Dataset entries
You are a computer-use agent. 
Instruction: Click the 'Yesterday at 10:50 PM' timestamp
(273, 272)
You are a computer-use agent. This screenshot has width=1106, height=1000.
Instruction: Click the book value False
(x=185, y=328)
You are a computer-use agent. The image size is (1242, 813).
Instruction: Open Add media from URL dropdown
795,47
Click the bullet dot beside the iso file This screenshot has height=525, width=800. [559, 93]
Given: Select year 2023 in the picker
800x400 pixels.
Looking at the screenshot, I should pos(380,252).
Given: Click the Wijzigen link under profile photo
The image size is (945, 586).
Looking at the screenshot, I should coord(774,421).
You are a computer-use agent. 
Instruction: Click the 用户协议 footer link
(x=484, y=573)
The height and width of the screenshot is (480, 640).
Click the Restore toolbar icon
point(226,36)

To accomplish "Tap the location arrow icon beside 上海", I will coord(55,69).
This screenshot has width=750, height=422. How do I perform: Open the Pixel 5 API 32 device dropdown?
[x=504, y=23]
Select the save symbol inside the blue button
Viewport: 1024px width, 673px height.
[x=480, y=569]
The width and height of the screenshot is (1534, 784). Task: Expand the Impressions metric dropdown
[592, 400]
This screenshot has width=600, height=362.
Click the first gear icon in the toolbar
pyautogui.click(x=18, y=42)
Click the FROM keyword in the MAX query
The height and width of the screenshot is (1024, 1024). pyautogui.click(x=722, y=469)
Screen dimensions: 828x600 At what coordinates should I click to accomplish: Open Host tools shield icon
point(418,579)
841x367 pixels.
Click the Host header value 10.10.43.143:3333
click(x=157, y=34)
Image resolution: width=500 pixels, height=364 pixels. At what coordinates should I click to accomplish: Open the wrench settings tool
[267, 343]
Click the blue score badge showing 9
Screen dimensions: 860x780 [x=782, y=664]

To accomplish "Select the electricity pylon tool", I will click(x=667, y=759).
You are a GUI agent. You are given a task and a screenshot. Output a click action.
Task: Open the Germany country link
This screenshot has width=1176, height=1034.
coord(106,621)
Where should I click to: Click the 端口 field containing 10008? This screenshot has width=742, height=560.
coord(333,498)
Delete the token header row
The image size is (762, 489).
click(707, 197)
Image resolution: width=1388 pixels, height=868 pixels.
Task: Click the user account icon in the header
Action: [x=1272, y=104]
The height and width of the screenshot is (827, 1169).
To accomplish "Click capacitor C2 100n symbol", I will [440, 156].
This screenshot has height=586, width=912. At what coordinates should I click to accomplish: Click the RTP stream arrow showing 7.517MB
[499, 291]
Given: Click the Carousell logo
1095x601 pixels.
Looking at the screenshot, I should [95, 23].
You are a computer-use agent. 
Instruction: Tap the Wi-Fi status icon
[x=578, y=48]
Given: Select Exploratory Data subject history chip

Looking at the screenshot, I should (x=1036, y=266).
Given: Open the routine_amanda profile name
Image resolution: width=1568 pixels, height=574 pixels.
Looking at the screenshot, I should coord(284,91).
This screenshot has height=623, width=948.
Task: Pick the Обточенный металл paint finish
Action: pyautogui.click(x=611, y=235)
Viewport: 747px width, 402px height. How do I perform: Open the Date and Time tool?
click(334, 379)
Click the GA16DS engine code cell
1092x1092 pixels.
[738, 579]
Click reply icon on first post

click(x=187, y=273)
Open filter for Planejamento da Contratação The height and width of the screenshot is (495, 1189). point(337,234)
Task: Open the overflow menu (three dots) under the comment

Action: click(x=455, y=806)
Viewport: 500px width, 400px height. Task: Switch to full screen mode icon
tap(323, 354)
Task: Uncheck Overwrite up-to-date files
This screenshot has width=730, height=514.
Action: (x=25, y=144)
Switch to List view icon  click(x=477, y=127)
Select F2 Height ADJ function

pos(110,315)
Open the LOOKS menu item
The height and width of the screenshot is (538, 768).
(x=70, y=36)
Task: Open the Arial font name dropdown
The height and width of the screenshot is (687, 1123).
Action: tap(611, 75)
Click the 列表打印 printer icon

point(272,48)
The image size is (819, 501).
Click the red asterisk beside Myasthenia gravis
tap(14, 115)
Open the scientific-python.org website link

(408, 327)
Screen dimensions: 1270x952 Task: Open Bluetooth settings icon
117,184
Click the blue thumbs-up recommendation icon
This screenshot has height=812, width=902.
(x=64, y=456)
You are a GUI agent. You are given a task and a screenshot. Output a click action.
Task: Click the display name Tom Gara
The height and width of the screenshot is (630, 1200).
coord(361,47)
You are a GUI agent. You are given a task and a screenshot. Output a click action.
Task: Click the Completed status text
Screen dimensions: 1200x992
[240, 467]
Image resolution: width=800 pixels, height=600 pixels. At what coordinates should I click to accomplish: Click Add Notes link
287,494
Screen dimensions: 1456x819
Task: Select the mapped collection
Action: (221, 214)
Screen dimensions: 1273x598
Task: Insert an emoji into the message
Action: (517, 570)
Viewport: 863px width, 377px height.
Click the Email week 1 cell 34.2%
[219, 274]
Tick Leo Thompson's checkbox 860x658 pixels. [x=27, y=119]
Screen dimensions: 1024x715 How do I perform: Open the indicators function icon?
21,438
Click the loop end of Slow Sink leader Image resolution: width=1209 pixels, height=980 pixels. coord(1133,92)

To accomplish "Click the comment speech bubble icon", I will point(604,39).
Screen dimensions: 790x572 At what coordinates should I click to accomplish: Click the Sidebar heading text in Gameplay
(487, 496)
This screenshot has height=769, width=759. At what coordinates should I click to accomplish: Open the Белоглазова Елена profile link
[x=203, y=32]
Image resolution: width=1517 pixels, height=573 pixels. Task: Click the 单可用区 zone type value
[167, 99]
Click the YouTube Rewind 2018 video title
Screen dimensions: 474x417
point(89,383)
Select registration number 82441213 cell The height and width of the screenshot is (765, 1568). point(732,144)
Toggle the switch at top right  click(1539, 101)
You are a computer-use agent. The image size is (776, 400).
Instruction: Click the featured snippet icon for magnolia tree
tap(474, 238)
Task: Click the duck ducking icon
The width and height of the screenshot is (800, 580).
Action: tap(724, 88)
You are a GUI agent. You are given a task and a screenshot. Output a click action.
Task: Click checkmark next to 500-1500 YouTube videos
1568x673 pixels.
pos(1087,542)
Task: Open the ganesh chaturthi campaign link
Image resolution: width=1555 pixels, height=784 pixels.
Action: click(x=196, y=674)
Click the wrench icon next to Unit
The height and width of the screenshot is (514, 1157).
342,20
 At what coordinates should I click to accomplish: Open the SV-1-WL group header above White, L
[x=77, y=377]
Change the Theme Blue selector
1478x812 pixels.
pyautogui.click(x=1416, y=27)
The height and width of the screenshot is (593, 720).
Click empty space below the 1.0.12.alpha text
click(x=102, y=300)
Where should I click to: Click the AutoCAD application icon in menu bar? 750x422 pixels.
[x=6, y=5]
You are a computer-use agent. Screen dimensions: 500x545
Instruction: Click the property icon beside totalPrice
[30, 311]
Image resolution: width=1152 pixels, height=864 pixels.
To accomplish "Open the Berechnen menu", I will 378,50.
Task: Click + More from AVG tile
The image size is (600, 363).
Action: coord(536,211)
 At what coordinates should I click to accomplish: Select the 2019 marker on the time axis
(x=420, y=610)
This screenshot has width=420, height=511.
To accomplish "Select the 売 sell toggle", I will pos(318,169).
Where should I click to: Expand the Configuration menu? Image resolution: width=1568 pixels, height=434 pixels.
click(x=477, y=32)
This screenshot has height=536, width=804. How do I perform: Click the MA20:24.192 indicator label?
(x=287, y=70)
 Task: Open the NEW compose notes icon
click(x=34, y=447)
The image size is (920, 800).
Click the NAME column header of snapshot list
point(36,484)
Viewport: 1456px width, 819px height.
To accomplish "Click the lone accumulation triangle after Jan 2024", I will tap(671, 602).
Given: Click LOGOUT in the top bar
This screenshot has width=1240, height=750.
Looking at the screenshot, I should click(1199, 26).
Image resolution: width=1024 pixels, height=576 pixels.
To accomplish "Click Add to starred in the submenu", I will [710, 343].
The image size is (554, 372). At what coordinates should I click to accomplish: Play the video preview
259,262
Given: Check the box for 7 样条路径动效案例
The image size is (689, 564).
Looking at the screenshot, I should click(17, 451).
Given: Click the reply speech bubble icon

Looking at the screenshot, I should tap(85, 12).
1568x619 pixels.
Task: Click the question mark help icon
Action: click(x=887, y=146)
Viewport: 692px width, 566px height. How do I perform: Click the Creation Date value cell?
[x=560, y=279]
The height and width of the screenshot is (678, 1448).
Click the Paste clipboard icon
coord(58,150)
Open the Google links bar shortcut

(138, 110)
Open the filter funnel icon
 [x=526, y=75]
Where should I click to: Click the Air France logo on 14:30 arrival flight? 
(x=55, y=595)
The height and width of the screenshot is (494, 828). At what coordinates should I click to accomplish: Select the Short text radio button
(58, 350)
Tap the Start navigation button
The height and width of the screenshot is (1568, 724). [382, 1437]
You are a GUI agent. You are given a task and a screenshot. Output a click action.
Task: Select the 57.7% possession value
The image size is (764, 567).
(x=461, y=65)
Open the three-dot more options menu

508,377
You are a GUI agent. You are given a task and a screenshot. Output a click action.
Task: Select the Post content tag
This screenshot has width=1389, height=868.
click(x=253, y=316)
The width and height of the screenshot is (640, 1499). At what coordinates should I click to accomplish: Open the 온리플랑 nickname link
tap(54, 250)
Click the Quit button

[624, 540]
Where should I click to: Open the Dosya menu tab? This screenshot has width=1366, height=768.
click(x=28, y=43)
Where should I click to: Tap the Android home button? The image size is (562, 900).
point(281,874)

Work to be completed
Of the lines above, show those in which "will" appears.

Solved exercise
To accomplish "Tap the location arrow icon beside 上海", I will coord(55,69).
To accomplish "Select the electricity pylon tool", I will click(x=667, y=759).
To accomplish "Click capacitor C2 100n symbol", I will [440, 156].
To accomplish "Click the comment speech bubble icon", I will point(604,39).
To accomplish "Open the Berechnen menu", I will 378,50.
To accomplish "Select the 売 sell toggle", I will pos(318,169).
To accomplish "Click the lone accumulation triangle after Jan 2024", I will tap(671, 602).
To accomplish "Click Add to starred in the submenu", I will [710, 343].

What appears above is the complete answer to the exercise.